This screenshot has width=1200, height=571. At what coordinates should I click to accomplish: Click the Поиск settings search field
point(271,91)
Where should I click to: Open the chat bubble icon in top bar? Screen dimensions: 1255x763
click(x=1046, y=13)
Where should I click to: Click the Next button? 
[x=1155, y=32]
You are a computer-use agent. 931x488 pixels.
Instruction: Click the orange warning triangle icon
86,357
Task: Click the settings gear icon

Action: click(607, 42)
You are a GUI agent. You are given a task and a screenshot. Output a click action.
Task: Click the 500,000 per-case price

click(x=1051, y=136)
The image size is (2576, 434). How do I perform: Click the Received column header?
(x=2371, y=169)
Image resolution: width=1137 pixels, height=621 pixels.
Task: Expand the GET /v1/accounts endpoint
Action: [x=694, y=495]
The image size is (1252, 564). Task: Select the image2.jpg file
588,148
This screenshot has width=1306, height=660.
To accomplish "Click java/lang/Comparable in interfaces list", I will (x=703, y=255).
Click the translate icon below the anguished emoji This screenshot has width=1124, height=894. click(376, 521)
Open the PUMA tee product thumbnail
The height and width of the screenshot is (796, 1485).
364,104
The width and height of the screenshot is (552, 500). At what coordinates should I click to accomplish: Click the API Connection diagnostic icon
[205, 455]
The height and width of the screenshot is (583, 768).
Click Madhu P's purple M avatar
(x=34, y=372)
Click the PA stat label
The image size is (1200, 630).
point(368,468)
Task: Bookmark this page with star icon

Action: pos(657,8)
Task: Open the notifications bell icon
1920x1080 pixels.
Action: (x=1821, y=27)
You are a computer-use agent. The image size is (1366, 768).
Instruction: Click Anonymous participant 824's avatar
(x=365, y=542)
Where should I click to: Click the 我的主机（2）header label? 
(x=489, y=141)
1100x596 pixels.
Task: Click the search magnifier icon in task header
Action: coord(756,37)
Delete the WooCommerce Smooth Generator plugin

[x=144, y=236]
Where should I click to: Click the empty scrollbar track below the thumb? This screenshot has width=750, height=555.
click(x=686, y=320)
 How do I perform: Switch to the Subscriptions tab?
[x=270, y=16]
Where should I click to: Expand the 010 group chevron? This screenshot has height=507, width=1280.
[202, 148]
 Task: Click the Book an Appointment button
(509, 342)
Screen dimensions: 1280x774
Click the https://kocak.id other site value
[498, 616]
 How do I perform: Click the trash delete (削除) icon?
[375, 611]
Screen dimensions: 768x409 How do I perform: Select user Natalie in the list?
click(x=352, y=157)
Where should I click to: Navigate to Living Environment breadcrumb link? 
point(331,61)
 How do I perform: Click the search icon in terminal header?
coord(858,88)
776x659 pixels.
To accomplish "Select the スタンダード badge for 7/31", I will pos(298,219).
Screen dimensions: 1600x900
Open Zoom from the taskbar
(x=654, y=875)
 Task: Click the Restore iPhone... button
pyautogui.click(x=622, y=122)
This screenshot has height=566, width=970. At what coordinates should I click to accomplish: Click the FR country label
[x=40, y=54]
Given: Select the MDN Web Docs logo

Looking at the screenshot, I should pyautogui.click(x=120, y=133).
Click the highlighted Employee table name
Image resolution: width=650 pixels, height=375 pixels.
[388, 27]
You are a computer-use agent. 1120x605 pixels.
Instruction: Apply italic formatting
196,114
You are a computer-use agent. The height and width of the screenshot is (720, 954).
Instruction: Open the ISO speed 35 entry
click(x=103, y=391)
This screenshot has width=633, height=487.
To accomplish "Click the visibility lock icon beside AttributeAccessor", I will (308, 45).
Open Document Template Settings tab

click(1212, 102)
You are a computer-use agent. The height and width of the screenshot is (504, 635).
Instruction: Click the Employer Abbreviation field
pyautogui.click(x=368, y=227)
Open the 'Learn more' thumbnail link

* Task to complete: Working from the listing above, pick out every line that has "agent" and copy it.

* Solution for this problem:
You are a computer-use agent. 931x488 pixels.
You are a GUI agent. You are given a task and a screenshot. Output a click action.
You are a computer-use agent. The image size is (1366, 768).
You are a computer-use agent. 1120x605 pixels.
You are a computer-use agent. The height and width of the screenshot is (720, 954).
You are a computer-use agent. The height and width of the screenshot is (504, 635).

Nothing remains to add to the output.